■リヴァイアサン大祭『永遠に続いてほしい幸せであたりまえの時間』
水の星霊と白い雪の舞う夜、二人の乙女のお茶会は開催されていた。ティファナは温かみのある橙のチェック柄、ノシュアトはおしとやかな白のパジャマ姿で、温かい紅茶を手に今日の思い出話に興じていた。「もうね、あたしノシュ姉の演奏にすごい感動しちゃった」
この日訪れた氷の湖で披露されたノシュアトの腕前を手放しで褒めたたえるティファナ。
「本当? 皆と一緒にお祭楽しめて嬉しかったから、演奏頑張ったの。ありがとう、ファナ♪」
ノシュアトはその時の事を今の事のように思い出して、嬉しそうに微笑んだ。
「あのあとさ、ラビ君が来てね、流れ星一緒に見て祈ったんだよ」
今すぐそこに流れ星が通って行っているかのように、ティファナが虚空を指差すようにする。

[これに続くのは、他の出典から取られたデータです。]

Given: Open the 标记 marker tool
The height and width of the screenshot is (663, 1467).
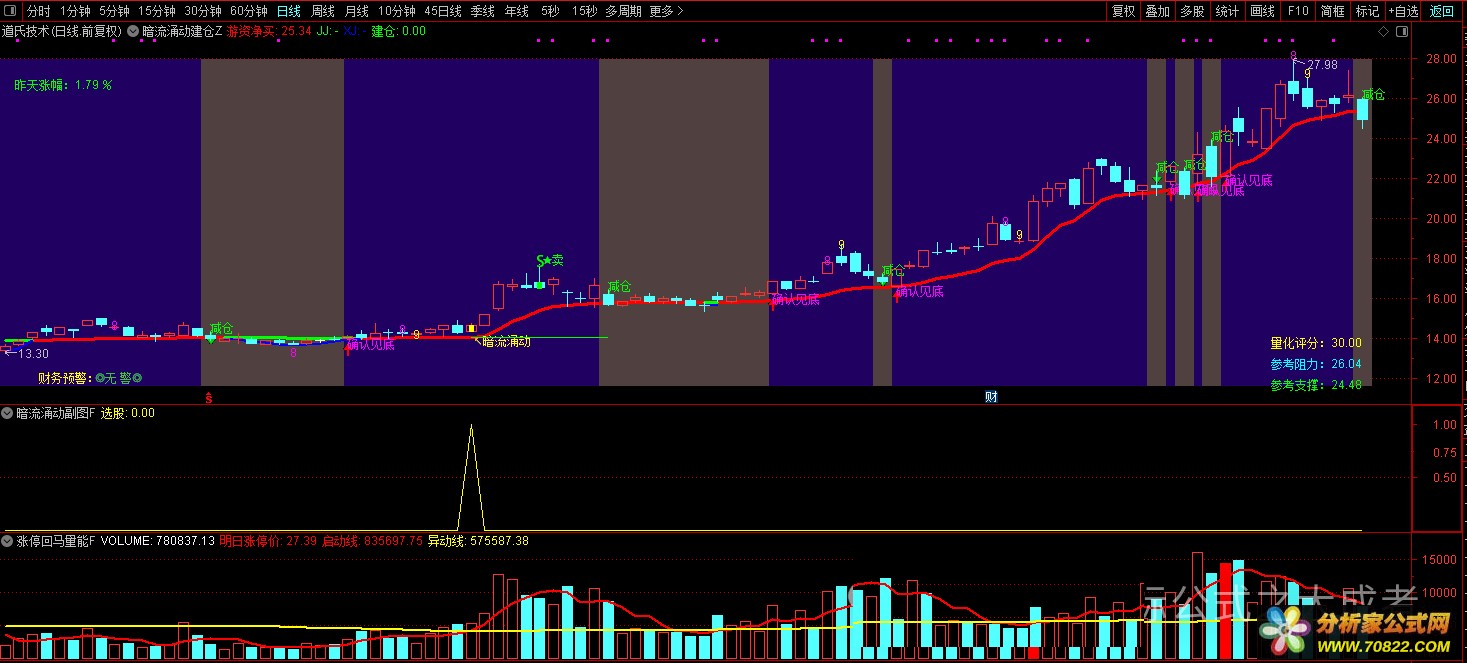Looking at the screenshot, I should pos(1366,11).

「ふふ、ラビちゃんと仲良いのね? お願い叶うといいわねん♪」
「そうしたらさー、ディヴァインさんがひどいんだよー。あたしたちのこと誘ったくせにどっか行っちゃうしさー」
ちょっとだけ頬を膨らませてティファナがそう言えば、ノシュアトはお姉さんオーラを出しながら、
「あらん、じゃあディーに今度、駄目よって叱っておかなきゃ」
と、この場にはいない相手にめっ、する事を決めた。
そのような雰囲気で、ティファナが今日の色々な出来事を延々と幸せそうにおしゃべりするのを、ノシュアトはそんな表情の彼女を見られる事も含めて、同じく幸せそうに笑顔で頷く。
夜は長いようで短い。まだまだ話足りない気分も残るティファナであったが、もうそろそろお休みによい時間。お菓子の甘い気分と温かい紅茶もあいまって、ほんのり瞼も重くなってくる。

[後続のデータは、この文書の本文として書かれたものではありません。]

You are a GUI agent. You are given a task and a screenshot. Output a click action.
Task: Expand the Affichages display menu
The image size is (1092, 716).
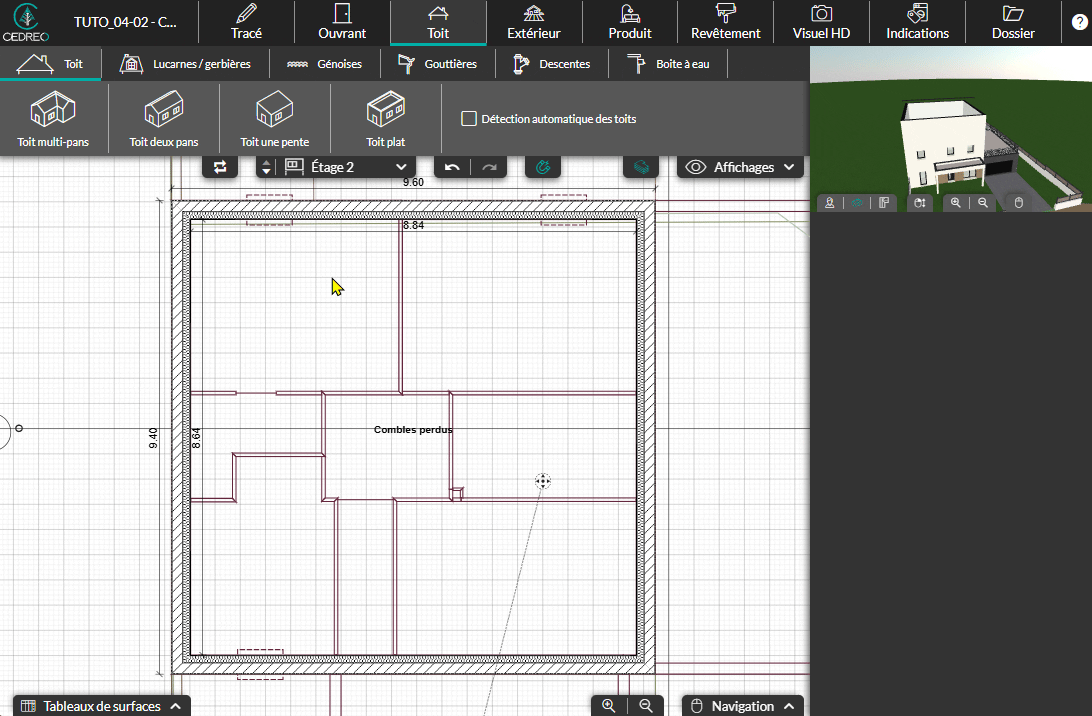coord(741,167)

「じゃあ寝る前に、もう一つプレゼント♪ ファナだけにノシュアトちゃんのとびっきりの演奏、聴かせてあげるわねん♪」
立てかけてあった愛用のハープを手に取ると、ノシュアトはただ一人のために心をこめてハープを爪弾いた。透き通るような音色が心地よく夜の静寂の中に響いていく。
今も空を飛び続ける水の星霊に、二人はそれぞれ同じ事を願って、二人だけのお茶会は終わり。
来年は別の場所にいるかもしれないけれど、こんな時間がずっとずっと続けばいい――幸せで当たり前の時間。